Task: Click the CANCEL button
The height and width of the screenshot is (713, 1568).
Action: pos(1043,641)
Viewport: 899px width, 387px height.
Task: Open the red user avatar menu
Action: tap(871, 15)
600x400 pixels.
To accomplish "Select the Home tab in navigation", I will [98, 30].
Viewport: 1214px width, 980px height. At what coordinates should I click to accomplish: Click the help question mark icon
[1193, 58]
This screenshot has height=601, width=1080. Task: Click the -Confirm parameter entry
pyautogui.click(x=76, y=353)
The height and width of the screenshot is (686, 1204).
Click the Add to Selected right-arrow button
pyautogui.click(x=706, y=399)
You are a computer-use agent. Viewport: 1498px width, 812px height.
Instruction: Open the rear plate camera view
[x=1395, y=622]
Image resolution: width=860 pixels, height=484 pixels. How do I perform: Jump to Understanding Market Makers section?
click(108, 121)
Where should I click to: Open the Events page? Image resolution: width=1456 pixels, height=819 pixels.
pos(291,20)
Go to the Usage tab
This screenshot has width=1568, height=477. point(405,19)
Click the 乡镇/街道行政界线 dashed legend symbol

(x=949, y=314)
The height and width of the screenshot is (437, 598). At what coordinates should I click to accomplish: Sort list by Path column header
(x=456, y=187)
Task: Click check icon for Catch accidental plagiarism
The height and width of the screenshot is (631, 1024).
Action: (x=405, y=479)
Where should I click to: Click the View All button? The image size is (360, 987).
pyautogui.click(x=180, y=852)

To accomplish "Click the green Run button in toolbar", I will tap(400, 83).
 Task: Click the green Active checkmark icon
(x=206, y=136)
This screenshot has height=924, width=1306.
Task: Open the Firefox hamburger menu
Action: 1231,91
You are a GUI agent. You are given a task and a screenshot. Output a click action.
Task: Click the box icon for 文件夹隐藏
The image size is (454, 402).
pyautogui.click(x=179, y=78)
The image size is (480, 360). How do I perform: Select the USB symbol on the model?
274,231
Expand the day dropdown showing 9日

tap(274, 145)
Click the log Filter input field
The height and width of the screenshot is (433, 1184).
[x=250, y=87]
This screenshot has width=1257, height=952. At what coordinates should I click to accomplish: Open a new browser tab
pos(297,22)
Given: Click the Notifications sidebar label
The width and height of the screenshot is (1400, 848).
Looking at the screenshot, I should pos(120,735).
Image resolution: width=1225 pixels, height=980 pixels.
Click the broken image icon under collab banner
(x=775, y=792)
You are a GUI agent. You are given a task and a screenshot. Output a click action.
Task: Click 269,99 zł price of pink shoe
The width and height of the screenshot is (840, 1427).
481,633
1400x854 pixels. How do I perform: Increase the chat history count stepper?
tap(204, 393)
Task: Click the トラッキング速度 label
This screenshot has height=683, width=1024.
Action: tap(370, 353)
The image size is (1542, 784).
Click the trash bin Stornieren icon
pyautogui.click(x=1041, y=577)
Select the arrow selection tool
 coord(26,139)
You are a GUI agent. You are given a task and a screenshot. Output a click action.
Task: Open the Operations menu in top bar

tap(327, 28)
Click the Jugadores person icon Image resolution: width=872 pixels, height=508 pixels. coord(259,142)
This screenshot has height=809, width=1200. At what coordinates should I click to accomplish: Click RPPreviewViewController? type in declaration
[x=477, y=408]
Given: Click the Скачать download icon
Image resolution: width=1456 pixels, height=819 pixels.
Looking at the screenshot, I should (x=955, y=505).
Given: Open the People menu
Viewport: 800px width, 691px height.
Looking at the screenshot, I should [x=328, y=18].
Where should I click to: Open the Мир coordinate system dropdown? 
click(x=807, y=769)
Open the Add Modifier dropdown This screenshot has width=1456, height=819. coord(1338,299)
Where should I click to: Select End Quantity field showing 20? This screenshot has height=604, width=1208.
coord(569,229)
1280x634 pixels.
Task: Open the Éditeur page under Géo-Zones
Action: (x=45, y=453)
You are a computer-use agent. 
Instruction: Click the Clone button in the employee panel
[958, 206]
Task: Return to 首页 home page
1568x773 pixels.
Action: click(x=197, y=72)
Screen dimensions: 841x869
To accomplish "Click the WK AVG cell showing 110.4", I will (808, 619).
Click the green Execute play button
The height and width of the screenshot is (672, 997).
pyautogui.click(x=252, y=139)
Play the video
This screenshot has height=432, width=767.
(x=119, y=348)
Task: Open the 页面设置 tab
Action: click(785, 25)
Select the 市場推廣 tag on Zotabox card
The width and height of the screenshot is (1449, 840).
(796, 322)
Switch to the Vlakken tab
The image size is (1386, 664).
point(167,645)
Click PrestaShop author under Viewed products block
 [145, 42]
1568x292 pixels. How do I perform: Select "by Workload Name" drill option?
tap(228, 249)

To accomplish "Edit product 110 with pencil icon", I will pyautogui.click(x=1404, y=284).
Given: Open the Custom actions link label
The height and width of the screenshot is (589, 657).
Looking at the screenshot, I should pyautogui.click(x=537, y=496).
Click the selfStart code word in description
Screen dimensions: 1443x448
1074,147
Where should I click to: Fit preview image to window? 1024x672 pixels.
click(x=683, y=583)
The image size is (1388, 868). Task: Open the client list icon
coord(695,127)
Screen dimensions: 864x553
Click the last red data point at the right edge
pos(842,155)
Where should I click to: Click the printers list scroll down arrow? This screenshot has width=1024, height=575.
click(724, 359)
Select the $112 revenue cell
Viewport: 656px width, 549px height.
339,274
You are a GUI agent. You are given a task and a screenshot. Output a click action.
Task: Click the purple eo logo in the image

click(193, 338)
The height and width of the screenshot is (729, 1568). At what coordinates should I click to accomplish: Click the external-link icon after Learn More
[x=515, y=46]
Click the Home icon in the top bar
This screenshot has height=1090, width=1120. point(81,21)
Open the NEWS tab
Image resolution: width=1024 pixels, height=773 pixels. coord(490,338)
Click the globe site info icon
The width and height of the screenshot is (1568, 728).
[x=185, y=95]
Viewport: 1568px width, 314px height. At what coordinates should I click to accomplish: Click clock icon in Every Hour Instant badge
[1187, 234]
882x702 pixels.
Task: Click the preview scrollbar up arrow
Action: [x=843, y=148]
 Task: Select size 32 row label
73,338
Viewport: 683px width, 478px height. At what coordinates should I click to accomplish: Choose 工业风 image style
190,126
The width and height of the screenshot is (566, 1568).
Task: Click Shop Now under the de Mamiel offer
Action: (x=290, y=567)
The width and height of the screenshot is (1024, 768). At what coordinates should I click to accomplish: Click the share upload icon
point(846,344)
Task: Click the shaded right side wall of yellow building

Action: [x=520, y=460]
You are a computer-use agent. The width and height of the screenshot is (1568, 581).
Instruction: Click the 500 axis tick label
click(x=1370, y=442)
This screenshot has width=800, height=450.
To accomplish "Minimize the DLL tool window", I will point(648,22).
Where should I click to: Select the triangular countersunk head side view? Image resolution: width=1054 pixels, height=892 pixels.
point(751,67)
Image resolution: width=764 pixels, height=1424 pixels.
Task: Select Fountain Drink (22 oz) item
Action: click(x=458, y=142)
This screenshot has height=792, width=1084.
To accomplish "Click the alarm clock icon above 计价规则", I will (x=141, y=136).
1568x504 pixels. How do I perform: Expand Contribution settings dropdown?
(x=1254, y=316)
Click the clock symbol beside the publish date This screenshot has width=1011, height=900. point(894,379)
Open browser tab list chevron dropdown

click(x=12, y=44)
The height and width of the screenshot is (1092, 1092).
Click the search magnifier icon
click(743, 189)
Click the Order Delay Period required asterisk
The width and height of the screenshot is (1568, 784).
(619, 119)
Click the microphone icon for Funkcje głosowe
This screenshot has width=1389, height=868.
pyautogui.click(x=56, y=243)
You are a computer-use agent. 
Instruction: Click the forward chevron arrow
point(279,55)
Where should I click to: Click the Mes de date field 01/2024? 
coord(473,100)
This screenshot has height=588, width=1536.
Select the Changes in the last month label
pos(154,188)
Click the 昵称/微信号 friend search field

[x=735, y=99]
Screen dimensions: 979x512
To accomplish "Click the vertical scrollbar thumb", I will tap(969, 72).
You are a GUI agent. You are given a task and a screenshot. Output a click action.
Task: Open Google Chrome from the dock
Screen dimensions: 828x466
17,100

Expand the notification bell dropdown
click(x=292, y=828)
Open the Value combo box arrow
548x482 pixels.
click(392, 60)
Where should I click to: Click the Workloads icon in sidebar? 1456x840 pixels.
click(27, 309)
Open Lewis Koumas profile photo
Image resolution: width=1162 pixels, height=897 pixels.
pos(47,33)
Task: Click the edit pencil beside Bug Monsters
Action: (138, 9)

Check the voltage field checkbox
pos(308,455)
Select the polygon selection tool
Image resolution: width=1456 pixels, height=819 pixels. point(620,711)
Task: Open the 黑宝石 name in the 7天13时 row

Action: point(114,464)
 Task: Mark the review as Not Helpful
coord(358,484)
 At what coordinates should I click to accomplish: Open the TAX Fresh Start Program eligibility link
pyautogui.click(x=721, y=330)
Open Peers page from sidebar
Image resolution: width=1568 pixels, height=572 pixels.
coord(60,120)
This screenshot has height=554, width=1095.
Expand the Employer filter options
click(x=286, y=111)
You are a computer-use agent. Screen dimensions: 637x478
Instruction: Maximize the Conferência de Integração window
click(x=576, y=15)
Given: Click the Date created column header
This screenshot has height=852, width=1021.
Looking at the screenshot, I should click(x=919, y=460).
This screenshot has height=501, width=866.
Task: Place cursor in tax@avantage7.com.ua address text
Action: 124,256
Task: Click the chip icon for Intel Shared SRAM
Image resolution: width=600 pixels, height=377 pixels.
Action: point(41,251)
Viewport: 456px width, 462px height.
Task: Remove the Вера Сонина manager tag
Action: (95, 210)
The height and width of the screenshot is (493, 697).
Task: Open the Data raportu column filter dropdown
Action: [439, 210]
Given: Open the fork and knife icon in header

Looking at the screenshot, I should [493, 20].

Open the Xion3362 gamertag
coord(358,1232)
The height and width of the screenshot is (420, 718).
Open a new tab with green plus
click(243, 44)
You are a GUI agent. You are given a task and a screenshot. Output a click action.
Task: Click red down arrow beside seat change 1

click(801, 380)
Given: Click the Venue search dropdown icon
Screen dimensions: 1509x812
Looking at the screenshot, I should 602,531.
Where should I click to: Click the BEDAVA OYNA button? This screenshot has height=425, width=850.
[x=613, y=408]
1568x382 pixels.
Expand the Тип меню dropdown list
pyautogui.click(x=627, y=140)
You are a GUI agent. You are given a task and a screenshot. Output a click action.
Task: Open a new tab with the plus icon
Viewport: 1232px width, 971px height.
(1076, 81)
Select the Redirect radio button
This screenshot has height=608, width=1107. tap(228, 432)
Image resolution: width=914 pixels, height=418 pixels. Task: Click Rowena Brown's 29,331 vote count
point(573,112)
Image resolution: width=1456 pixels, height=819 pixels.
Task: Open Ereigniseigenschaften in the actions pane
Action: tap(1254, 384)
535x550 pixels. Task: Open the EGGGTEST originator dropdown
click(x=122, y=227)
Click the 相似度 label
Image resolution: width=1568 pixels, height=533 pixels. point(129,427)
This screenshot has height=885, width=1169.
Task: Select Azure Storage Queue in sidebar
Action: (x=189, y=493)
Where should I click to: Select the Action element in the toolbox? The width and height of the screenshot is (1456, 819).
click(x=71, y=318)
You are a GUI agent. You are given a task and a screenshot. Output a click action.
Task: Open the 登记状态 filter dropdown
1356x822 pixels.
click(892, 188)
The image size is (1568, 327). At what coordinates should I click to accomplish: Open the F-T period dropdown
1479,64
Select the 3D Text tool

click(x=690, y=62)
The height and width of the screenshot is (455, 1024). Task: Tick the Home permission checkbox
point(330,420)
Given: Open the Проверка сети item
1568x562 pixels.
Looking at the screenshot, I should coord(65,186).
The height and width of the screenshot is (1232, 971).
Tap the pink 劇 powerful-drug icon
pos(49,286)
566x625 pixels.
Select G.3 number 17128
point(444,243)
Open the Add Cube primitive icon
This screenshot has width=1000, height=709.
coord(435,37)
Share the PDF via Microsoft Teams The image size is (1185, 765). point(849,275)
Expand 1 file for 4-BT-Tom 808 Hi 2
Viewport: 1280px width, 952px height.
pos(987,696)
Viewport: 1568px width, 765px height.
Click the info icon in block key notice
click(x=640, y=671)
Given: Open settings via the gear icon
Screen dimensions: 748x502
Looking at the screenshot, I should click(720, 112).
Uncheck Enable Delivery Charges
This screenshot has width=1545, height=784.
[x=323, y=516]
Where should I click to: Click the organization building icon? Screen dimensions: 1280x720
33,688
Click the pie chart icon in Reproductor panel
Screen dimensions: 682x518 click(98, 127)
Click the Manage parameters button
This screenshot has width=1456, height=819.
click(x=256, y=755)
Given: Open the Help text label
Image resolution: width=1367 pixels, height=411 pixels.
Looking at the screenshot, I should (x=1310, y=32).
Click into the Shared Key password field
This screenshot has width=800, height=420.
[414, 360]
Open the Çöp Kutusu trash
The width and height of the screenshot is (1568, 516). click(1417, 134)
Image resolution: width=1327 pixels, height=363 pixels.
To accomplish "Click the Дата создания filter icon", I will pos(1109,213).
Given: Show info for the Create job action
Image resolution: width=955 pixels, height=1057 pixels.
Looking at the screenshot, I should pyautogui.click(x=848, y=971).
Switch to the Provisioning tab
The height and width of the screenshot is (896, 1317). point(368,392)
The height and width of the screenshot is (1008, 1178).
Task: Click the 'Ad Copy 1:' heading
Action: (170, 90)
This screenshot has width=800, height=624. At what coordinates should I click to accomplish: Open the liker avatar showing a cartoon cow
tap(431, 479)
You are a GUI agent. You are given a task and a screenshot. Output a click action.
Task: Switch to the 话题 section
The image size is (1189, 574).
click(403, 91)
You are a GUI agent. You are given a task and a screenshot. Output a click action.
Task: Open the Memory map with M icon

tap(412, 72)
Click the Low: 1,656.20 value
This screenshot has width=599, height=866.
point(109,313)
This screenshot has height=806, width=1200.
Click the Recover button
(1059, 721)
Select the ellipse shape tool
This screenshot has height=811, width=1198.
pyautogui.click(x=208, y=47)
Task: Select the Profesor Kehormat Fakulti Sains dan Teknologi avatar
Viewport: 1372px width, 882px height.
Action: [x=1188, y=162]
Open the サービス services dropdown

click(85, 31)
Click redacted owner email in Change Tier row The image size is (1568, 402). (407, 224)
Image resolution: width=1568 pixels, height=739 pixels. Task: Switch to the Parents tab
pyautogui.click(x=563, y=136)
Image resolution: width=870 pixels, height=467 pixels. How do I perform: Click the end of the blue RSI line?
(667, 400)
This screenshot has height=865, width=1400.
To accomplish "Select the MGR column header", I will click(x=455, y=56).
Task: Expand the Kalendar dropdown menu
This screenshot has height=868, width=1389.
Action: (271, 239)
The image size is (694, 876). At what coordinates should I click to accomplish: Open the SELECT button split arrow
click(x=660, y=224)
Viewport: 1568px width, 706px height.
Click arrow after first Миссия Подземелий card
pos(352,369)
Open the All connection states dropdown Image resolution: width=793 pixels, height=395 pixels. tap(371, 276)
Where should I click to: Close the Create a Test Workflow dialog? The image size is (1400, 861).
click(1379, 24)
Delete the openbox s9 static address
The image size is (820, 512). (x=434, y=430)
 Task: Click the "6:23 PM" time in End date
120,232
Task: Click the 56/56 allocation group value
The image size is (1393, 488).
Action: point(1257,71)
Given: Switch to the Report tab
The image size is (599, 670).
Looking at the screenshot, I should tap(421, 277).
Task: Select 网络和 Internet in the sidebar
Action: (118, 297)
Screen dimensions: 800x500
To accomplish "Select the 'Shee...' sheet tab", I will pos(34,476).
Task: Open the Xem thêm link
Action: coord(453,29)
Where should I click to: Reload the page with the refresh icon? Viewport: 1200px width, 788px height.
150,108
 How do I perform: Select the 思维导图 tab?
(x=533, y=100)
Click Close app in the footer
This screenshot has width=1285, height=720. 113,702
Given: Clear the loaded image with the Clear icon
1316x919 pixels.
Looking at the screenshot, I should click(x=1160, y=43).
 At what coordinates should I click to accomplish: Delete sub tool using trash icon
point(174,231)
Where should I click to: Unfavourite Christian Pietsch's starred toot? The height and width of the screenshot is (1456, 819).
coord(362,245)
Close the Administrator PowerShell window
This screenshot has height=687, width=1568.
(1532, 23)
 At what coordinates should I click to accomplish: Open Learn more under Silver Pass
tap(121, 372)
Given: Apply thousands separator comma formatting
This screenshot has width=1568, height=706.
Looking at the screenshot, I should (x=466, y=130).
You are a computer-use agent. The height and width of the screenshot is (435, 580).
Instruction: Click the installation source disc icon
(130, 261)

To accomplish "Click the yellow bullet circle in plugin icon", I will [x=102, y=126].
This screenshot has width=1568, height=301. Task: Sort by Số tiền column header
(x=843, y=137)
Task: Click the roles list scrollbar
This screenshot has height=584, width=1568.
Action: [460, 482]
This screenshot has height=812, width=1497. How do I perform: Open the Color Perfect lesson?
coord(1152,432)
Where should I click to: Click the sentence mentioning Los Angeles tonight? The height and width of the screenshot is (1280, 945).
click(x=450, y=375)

+ + + + +

Work instructions: Rewrite the rows from the start of the records through the line containing "will [98, 30].", changing "Home tab" to "Settings tab" and leaving everything else as it is.

Result:
Task: Click the CANCEL button
The height and width of the screenshot is (713, 1568).
Action: pos(1043,641)
Viewport: 899px width, 387px height.
Task: Open the red user avatar menu
Action: tap(871, 15)
600x400 pixels.
To accomplish "Select the Settings tab in navigation", I will [98, 30].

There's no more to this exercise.